Jul. 11th, 2004

marlowe1: (Toby)
I've had the DVD playing in the background and you know that scene where Cate Blanchett goes all black lighting/photo negative - completely dopy. I love these movies. The opening scene gives me chills but there are points where it just gets silly. But then again there's no Tom Bombadil or Shire Nazis so I suppose Peter Jackson can't be faulted for the few moments of silliness.

So the Orcs were Elves once eh. Good for them.

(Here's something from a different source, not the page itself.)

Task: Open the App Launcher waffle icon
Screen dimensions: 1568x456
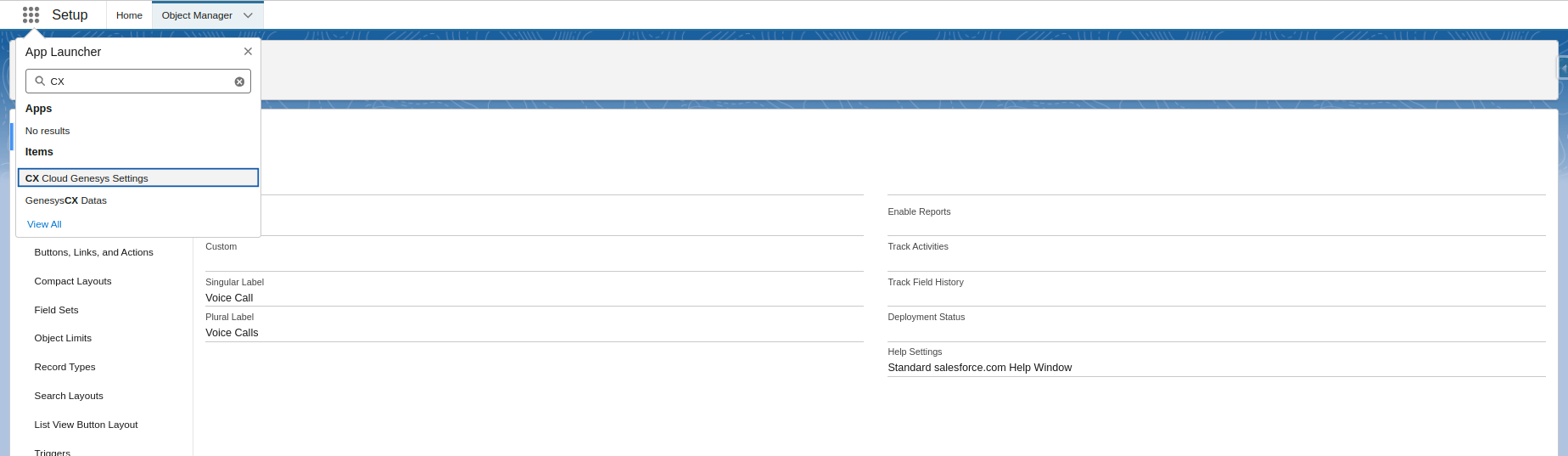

And a spoiler for the third Star Wars episode says that Yoda fucks with Palpatine and makes him look all wrinkly like in the real Star Wars trilogy (that's not too much of a spoiler is it?) so Yoda will be turning Palpatine on to heroin. the powder you will cook. Burn or no burn there's the spoon.

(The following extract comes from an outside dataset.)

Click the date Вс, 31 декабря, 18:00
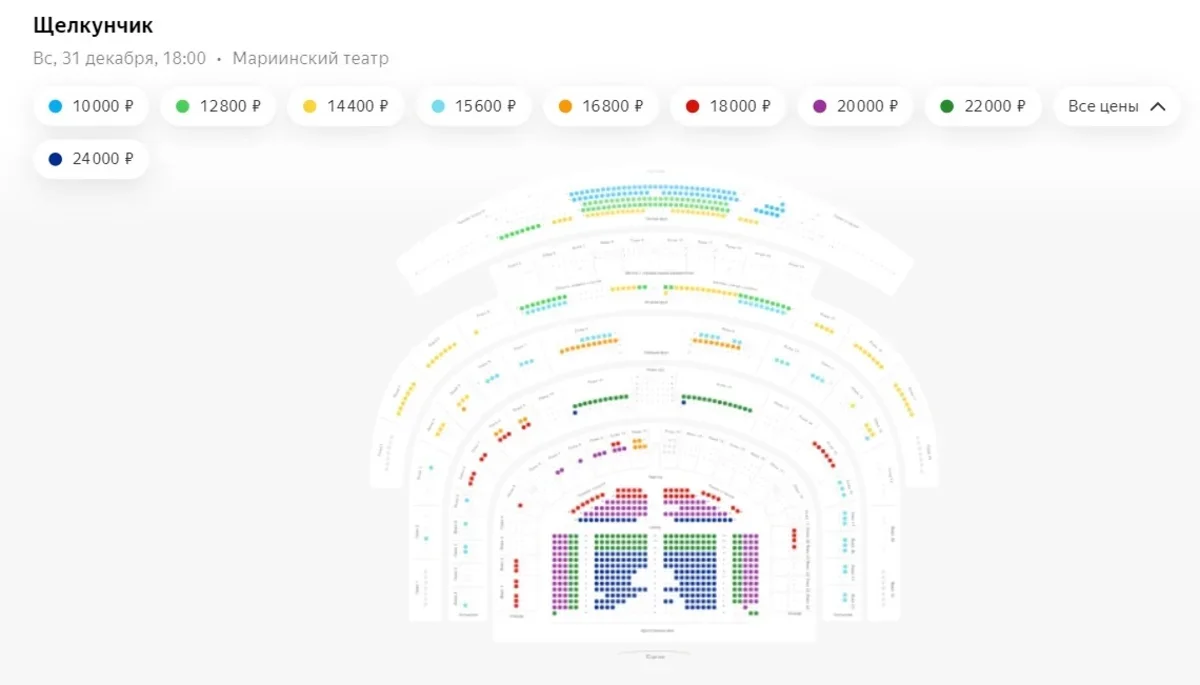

I just hope John Kerry doesn't see the sites like [livejournal.com profile] johnxjohn and decides to drop Edwards. It's that time in the morning. Of course creepier slash fictionw ould be Bush & Cheney. Or Bush and Rush. Brush? But I'm thinking that there's a real untapped gold mine in Left Behind slash fiction. Probably because non-fundamentalists can only read one or two books in that series before throwing them out. They are truly awful in writing style - no matter how cool the plot. Hell, the main stuff takes place off stage - hey Buck did you hear that WWIII just started. Oh no. Well I'm going to go preach to these Israelis so let me know what's going on when I get back. So what happened. Chicago and 15 other major cities got nuked but it's over. Well that's good - or bad.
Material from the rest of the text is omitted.